Outsourcing's Education Gap
India and China's graduating engineering classes are bigger, but not necessarily better
Photo: Kemal Bas/iStockphoto
One question comes up often in Vivek Wadhwa’s discussions with students: What jobs are ”outsourcing-proof”? In 2005, Wadhwa, executive in residence at Duke University’s engineering school, tried to find an answer. His research team looked into the number of engineers China and India graduate and how competitive they were compared to U.S. grads.
The answers to both questions are surprising. First the numbers: Popular reports of India and China graduating 12 times as many professional engineers as the United States are way off. Considering only four-year professional degrees, the researchers found that the United States awarded 137 437 compared to 112 000 in India, while China reported 351 537, using broad criteria.
The report’s crucial insight had to do with quality. In interviews with government and university officials, Wadhwa’s team found rampant unemployment. Yet in interviews with multinational companies that employed engineers, they heard frequent complaints about not being able to find quality engineers.

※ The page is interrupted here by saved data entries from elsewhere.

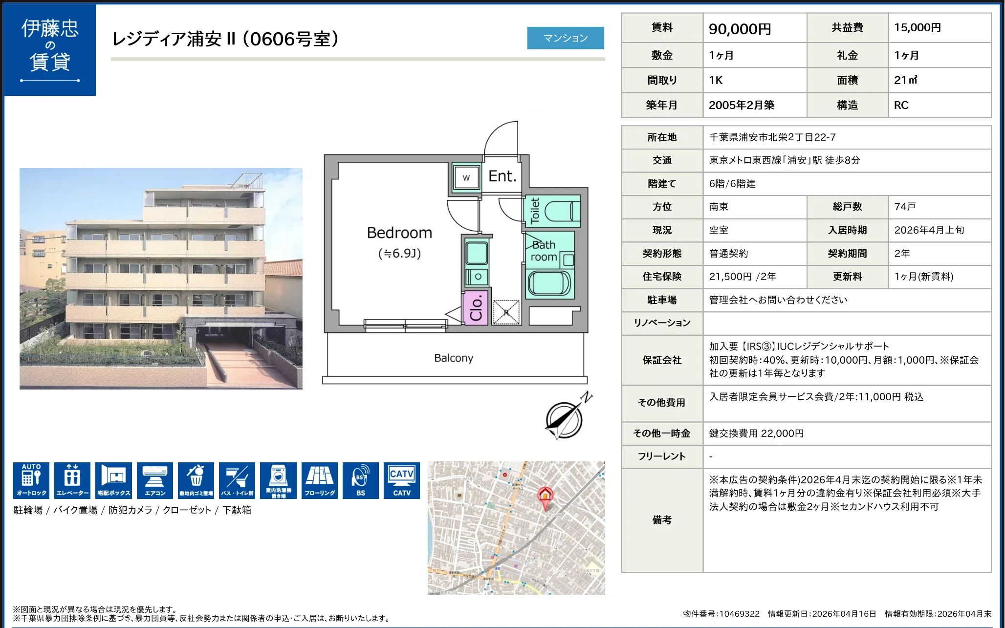Select the 敷地内ゴミ置場 garbage area icon
This screenshot has width=1005, height=628.
(196, 480)
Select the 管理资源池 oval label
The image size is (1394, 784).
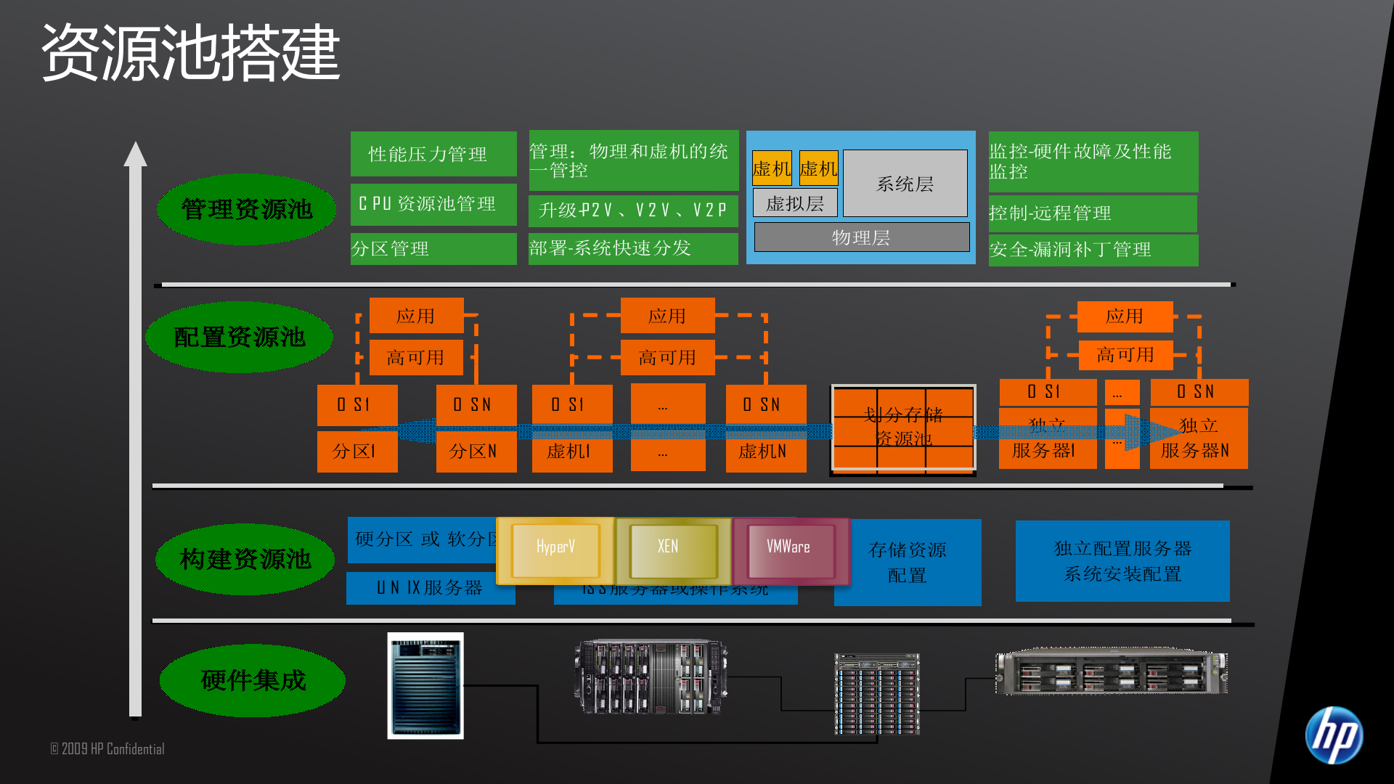[x=245, y=207]
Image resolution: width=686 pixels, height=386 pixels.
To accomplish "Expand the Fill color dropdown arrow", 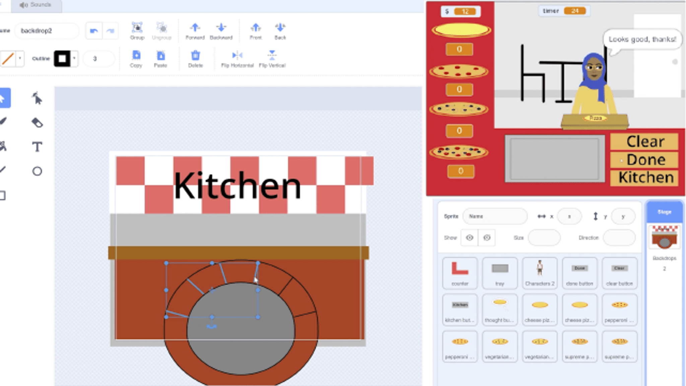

This paradox, the researchers concluded in a report in the January 2008 Journal of Engineering Education, implies that the countries have ”an oversupply of all engineers, while an undersupply of globally competitive engineers.” As it turns out, India and China have similar education systems that have historically emphasized book learning over practice, deep technical and math focus over creative thinking, and quantity over quality, though the underlying reasons are different.
The two countries have excellent institutions producing world-class engineers. Only the top 3 percent scorers in the national entrance exam get into the elite Indian Institutes of Technology. About 40 universities in China enjoy elite status thanks to the government’s 985 Project, which funneled billions of yuan to establish research centers and improve education. China awards the second-highest number of science and engineering doctorates in the world and is rapidly catching up with the United States, according to the National Science Foundation.
However, says Wadhwa, these elite institutions’ graduates are no better than average American graduates from his own university, Duke. And as you move down the ladder from these top establishments, education quality declines steeply.
Lower-tier colleges and universities in both India and China suffer from passive learning styles. Design and project work is typically absent, the curricula do not focus on problem solving or building project management and communication skills, and there are no internships or other work experience. ”Engineering education is much more theoretically oriented, and students don’t really get this fully blended education that allows them to think outside the box,” says Denis Simon, a professor at the Pennsylvania State University School of International Affairs, who focuses on technology and education in China. ”They haven’t had the interaction with real live engineering that grads here have, so they’re very green when they come into the workplace.”
Wadhwa adds that the quality of the educators is very poor, and there’s not enough depth or funding. The main problem, though, is the sheer mass of students enrolled in engineering classes. ”When you have 100 students per teacher, you really can’t get hands-on and be interactive,” he says.
In China, where nearly all the universities are public, a top-down push for ”mass education” in 1999 traded numbers for quality. The number of engineering bachelor’s degrees awarded jumped by 225 percent in a decade. ”In many cases they didn’t add enough teachers or the teachers weren’t qualified, or the funding didn’t increase for all schools and universities equally,” Wadhwa says. ”The government wanted more engineers, so schools gave them engineers…even technicians were called engineers.”
By contrast, India’s growth has been market driven and from the bottom up. According to a Chronicle of Higher Education article, the number of private engineering colleges in India rose from 222 to 1116 between 1991 and 2005. Quality was not ensured, but business leaders and U.S.-based academics are trying to change that. The Indo-U.S. Collaboration for Engineering Education, a group formed by the American Society for Engineering Education, is working to improve teaching quality at small Indian colleges. Information technology firms based in India, such as Tata Consultancy Services and Wipro Technologies, meanwhile, have developed their own accreditation system and are refining curricula and providing graduates with technical and management training.
That industry involvement gives India an edge on China. The Duke researchers find that multinational engineering firms typically hire from 10 to 15 universities across China, whereas in India they hire top graduates from second- and third-tier colleges. ”American companies aren’t hiring much in China,” Wadhwa says. ”Even Chinese companies have a hard time getting middle managers and engineers in China.”
Students worried about finding outsourcing-proof jobs can relax, at least for now. Wadhwa’s study shows that the dragon and the tiger still have a lot of catching up to do. A 2005 McKinsey Global Institute study agreed. It found that 10 percent of Chinese engineering grads were qualified to work in multinational companies as opposed to 25 percent of their Indian counterparts; that figure was 81 percent for U.S. grads.
About the Author
Prachi Patel, is a contributing editor to IEEE Spectrum. She writes regularly about energy, the environment, and engineering careers.